Selected excerpt:
□ □ □ □

If you were born before 1975 or thereabouts, it should be a scene which you have witnessed before, just in a different garb of a new technological discovery cycle. This time, artificial intelligence is playing out in front of us. It was the Internet bust in the millennium.
Innovation by tech product creators powered by cheaply available venture capital has hyped up the capabilities of artificial intelligence to unrealistic highs and driven valuations, even higher. The usefulness, efficiency, practicalities, and risk impacts on our lives of artificial intelligence in everyday systems and their viability with respect to costs or profits have not figured at all in this entire dialogue.
Governments are fearful of stepping in to check the risks which are plainly in sight due to the technological race for global power and economic dominance. Since November 2022 when Chat GPT debuted, the fear of lagging behind has dominated rationality, pragmatism, and the need for peaceful coexistence. Even the fear of creating an unlimited technological destructive power (like Mythos) does not seem to have fazed the world.
In 2026, between $660 bn and $690 bn of total capital expenditure and AI infrastructure investments being made by Amazon, Alphabet, Meta, and Oracle1 has finally ensured that the day of reckoning for this hubris will come in the next six months. For the last three and a half years users of AI products did not have to pay for the older versions of AI products. There has been no connection or justification with actual costs and losses for the pricing of latest version of AI products by these product creator companies. The companies just picked a number out of thin air and announced it. Why would they want to do the arduous work of estimating real use levels and costs when it was so easy to talk up artificial intelligence capabilities, and drive-up valuations especially when cheap capital was flooding the market? Pricing did not seem to matter in such a scenario.
Even today, no one has tried to predict the actual scale of safe utility and adoption of AI in business and personal life which is a measure of how useful the technology will be. Without such studies it is not possible to calculate value, costs and profits and therefore informed price calculation becomes impossible. For the last three and a half years, winning more weekly users was all that mattered for these companies. Even the war in Ukraine and Iran was exploited by nations and AI companies like Palantir to drive up AI valuations. After all global power, technological superiority and economic strength was all that mattered. Right?
Wrong. The chickens are now coming home to roost. For some months now, companies have been demanding the adoption and use of AI by their employees. The amounts of AI token use mattered, the more the better. It became a core metric by which employee performance was measured. If you did not use more AI tokens at work, you were performing poorly. As a result, companies like Uber found that their annual token budgets were consumed in months (April 2026 for Uber forcing a re-evaluation of internal AI use policies). Baseless pricing to entice users to adopt their products combined with staged valuation growth and ill understood business models contributed to this debacle. Companies which had run out of budgets found themselves unable to define justifiable token usage policies for their employees. The confusion remains.
The final card is now being drawn by the major players like Anthropic and Open AI which are going for IPOs. The is the time when VCs can make a clean exit. This milestone marks the return of business logic and common sense to the AI growth story after a runaway years of delirium.

□ □ □ □

Extracted information:
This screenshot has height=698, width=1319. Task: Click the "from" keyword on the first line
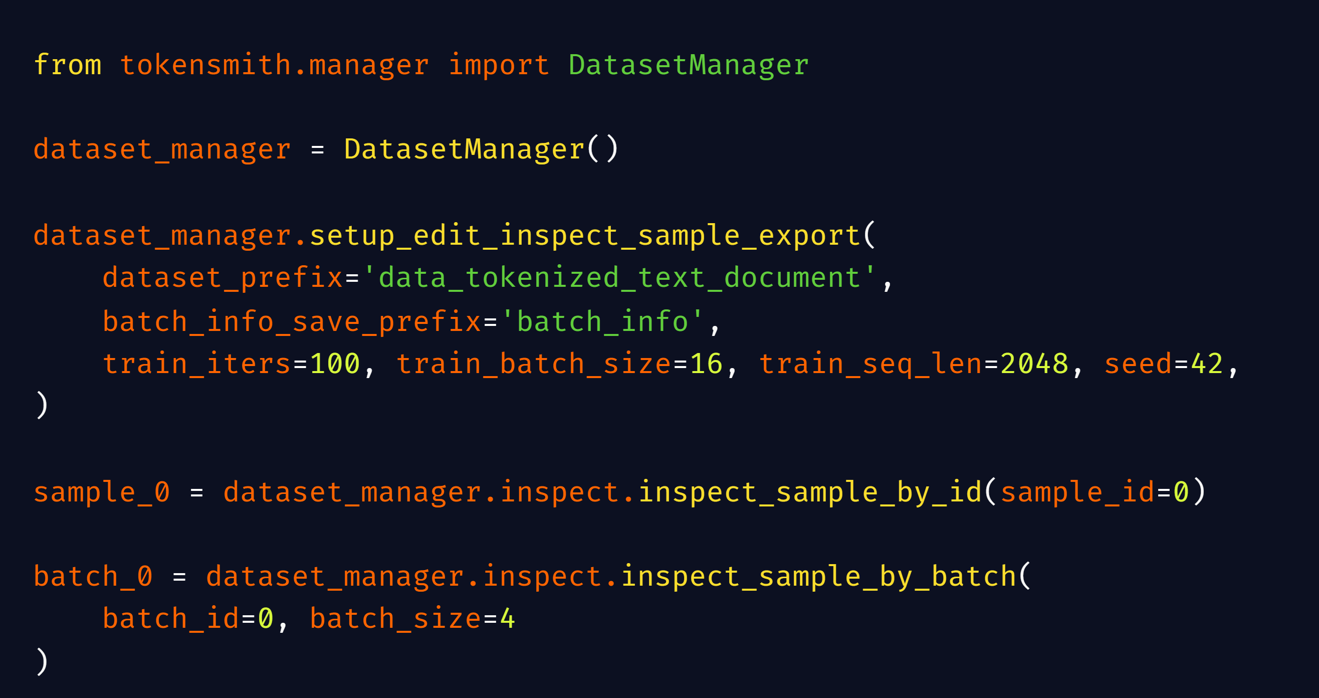pyautogui.click(x=68, y=65)
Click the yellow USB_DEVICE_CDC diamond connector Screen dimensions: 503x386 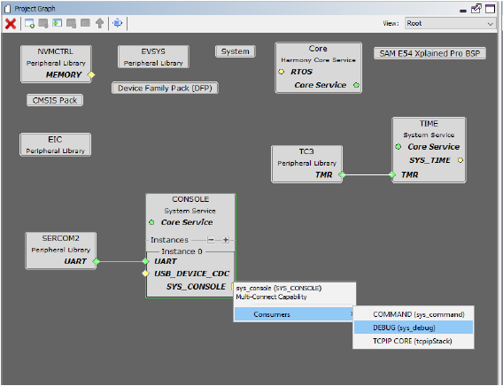[145, 274]
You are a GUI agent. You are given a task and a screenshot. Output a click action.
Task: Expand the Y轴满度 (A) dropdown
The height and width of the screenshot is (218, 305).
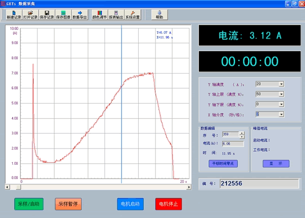pyautogui.click(x=281, y=84)
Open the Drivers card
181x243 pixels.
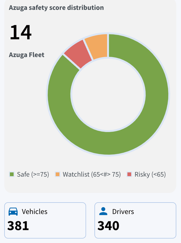click(x=136, y=220)
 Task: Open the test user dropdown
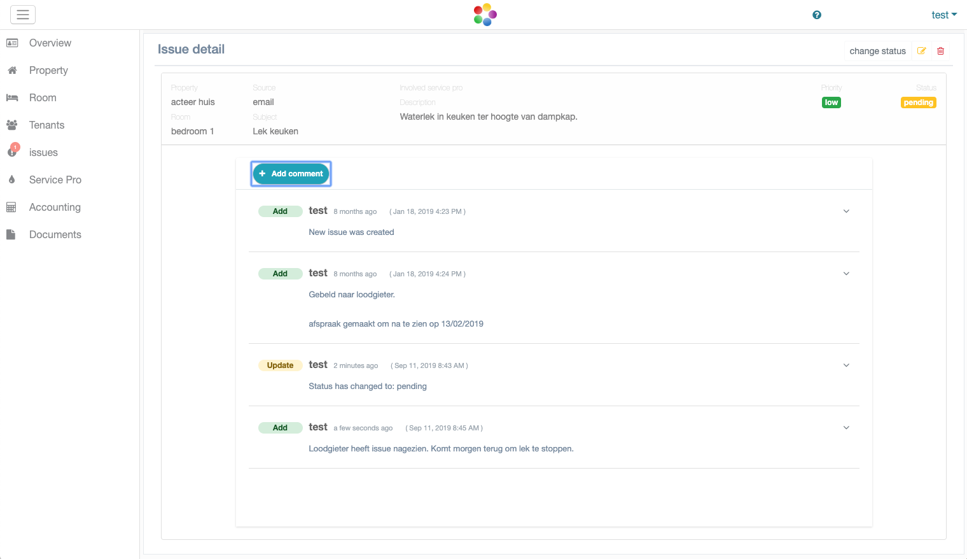pyautogui.click(x=943, y=15)
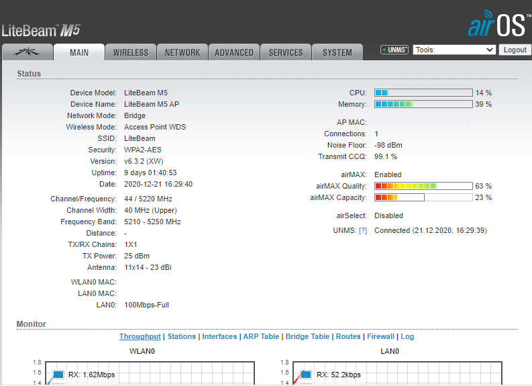Click the LAN0 RX legend icon
532x386 pixels.
[x=307, y=374]
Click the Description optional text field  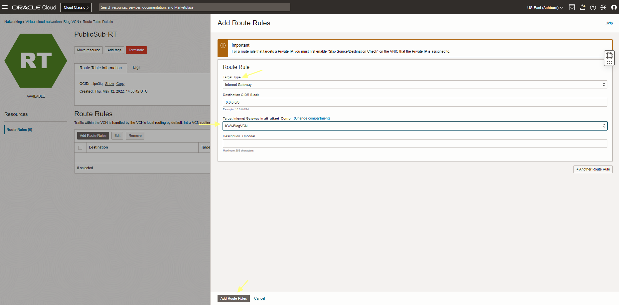click(x=415, y=144)
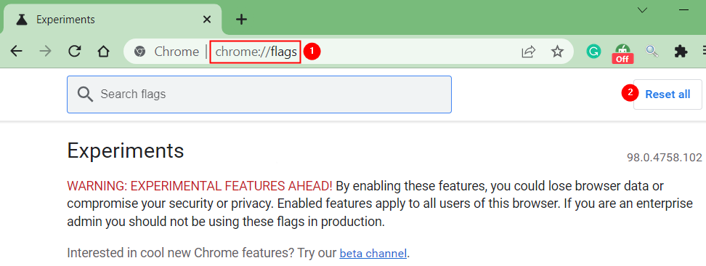Reload the current page
This screenshot has width=706, height=266.
74,52
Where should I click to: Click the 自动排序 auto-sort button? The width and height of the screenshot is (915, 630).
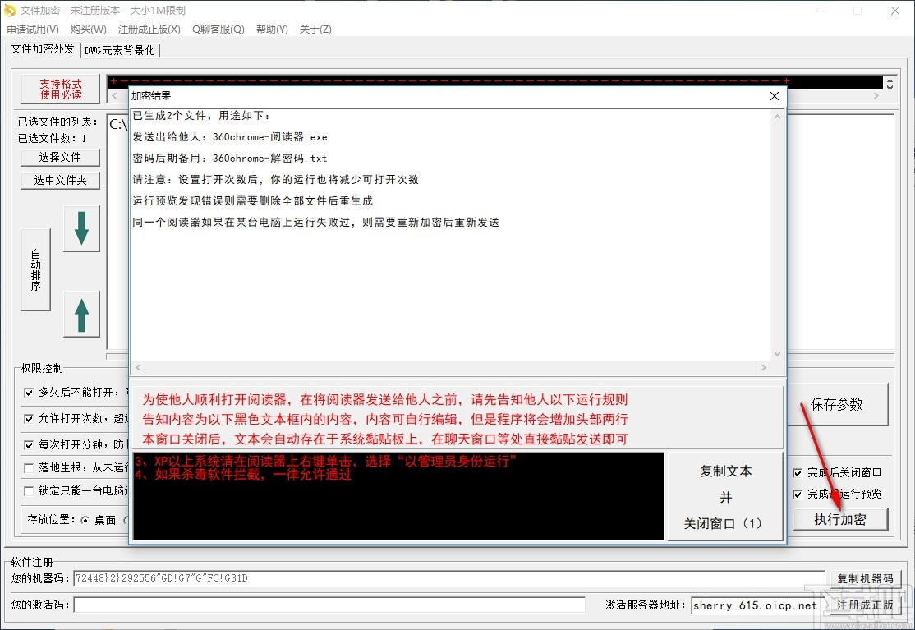(x=35, y=269)
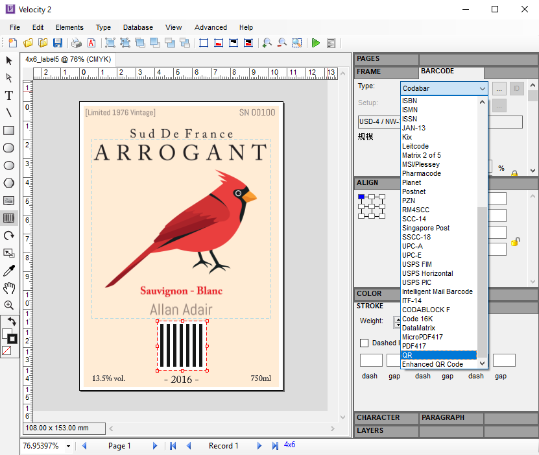Swap fill and stroke colors arrow
Viewport: 539px width, 455px height.
tap(11, 321)
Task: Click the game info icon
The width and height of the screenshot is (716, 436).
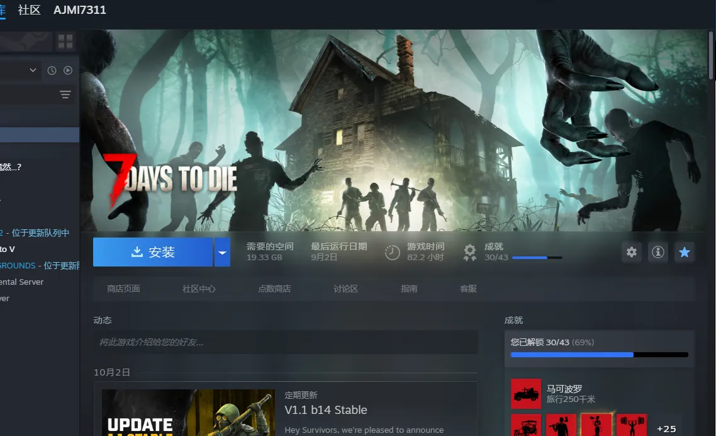Action: tap(658, 252)
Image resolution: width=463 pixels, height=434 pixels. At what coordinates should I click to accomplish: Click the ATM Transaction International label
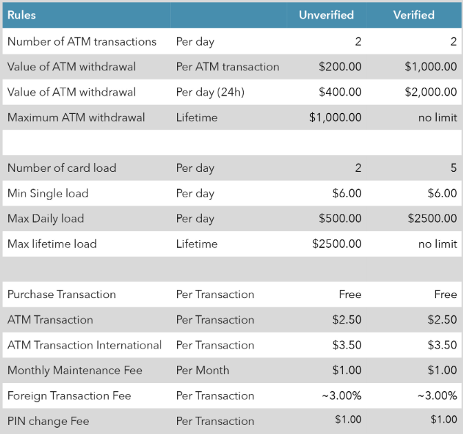point(85,345)
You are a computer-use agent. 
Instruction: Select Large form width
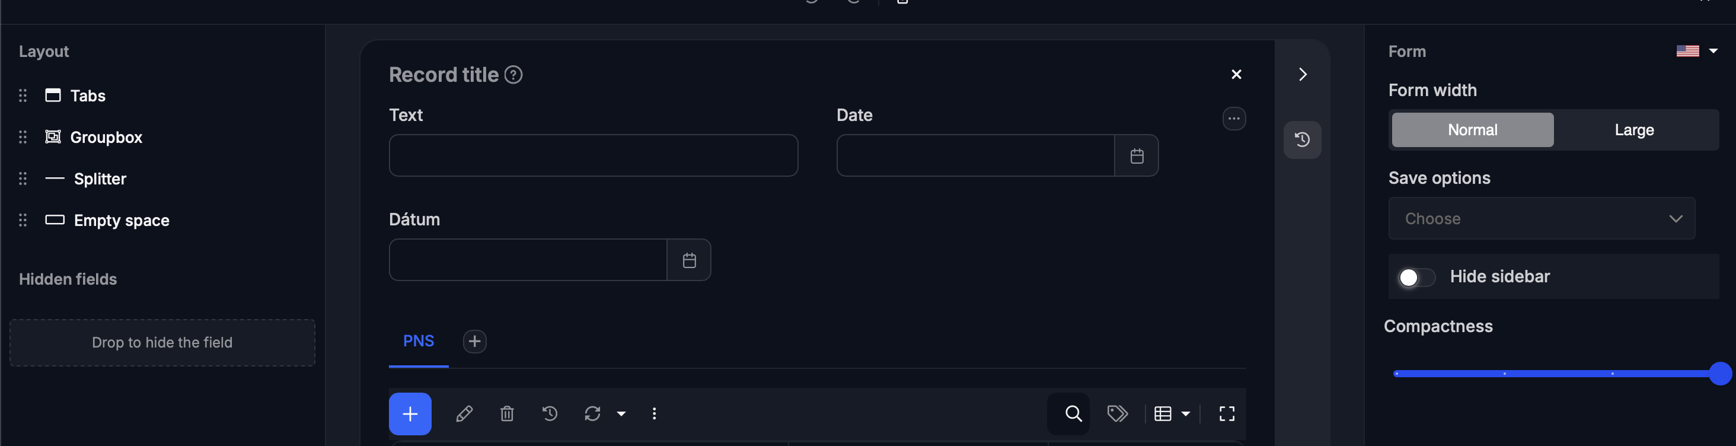[x=1634, y=130]
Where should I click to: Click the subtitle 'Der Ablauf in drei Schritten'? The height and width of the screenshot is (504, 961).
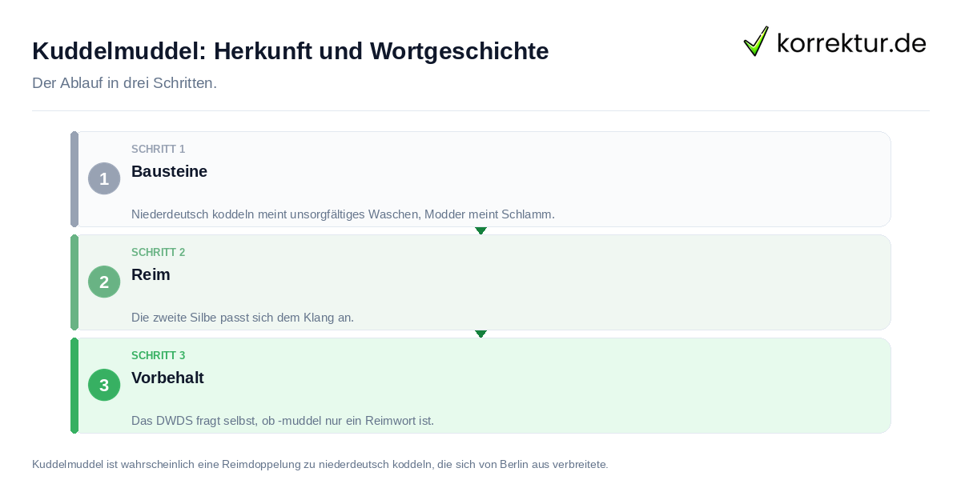pos(124,83)
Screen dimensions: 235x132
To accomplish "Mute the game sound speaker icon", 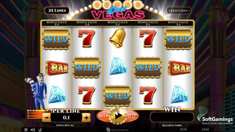I will pos(33,130).
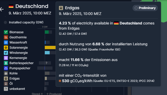Click the Deutschland flag in header
The height and width of the screenshot is (95, 167).
[11, 6]
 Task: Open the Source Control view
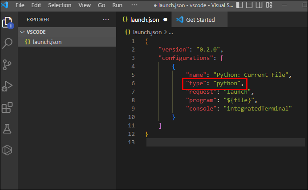tap(7, 64)
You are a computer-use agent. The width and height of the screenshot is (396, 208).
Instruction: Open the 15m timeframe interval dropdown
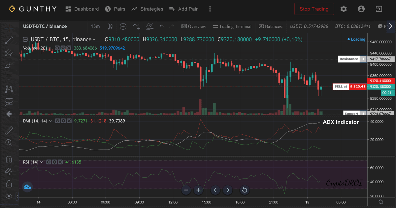pyautogui.click(x=95, y=26)
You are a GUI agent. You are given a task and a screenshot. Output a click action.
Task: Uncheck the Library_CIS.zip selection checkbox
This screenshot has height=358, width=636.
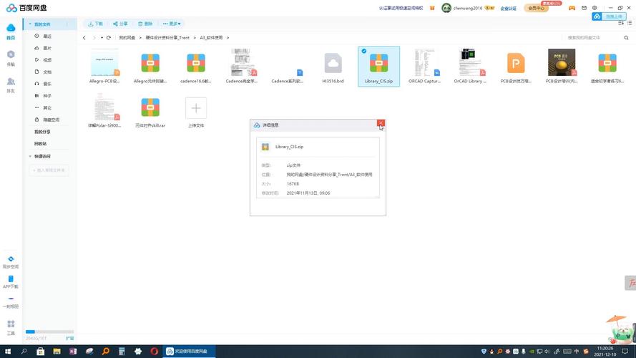364,51
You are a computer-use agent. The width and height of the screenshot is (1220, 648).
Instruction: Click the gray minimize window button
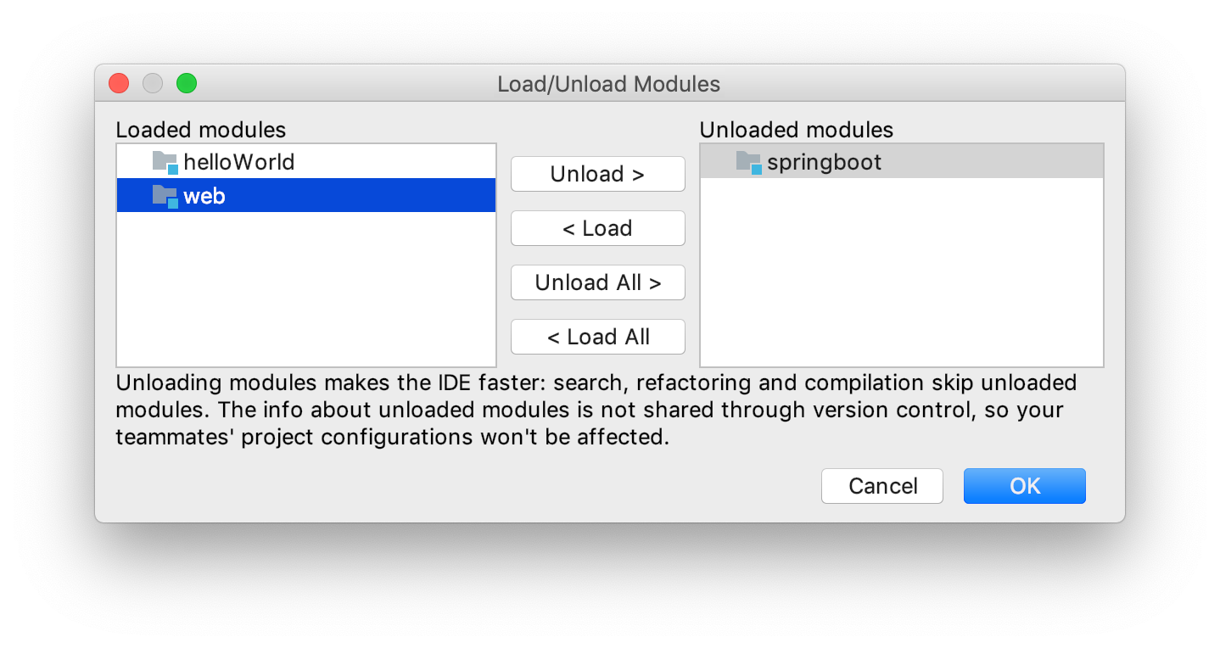click(153, 83)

□ □ □ □

Exercise instructions:
a - According to the passage on the AI investment boom, in what month and year had Uber used up its annual token budget?
b - Pick up the passage on the AI investment boom after its final sentence and extend it.
None of the entries are needed to complete these tasks.

Responses for each task:
a - April 2026

b -
Business model transparency, revenue growth, and profitability will be measured from here on by public markets. That is why prices have been raised by many technology companies including Anthropic and Open AI recently. Microsoft has also raised prices for GitHub Enterprise Copilot. This pushes customers into a bigger quandary, just when their budgets have run out token prices are going up.
This is where the market mechanism of finding price equilibrium comes into play. The demand for AI’s true usefulness will become apparent over the next year. Supply must match demand in a fair market. That is when we will see billions in capital vanish. Most assuredly, the people who buy into these IPOs will lose money. That is the brutal reality of the market.
We will also see that some employees laid off in many areas will return to work. AI is notorious for being over-hyped even in coding. When it comes to maintaining and integrating the code we will need human coders too. More code is being written, but a disproportionate amount of it is not sticking2. The understanding of business or a user’s unique requirement and perfection in delivering it are yet far from being automated even by AI. Till that happens, in business we will continue to be needed. If we do permit AI to wield powers which enable it to replace us in the future, we will deserve our collective fate. As of now, many retrenched employees will return to work albeit in modified emerging roles.
This is the moment for Governments to enter and regulate AI. Technology product creators must be held accountable for the human risks impacts of their products. AI risk, human safety and security must take centre stage. The guiding of technology innovations is emerging as a pivotal role for governments to ensure peace, harmony and safety in increasingly knowledgeable and empowered national societies.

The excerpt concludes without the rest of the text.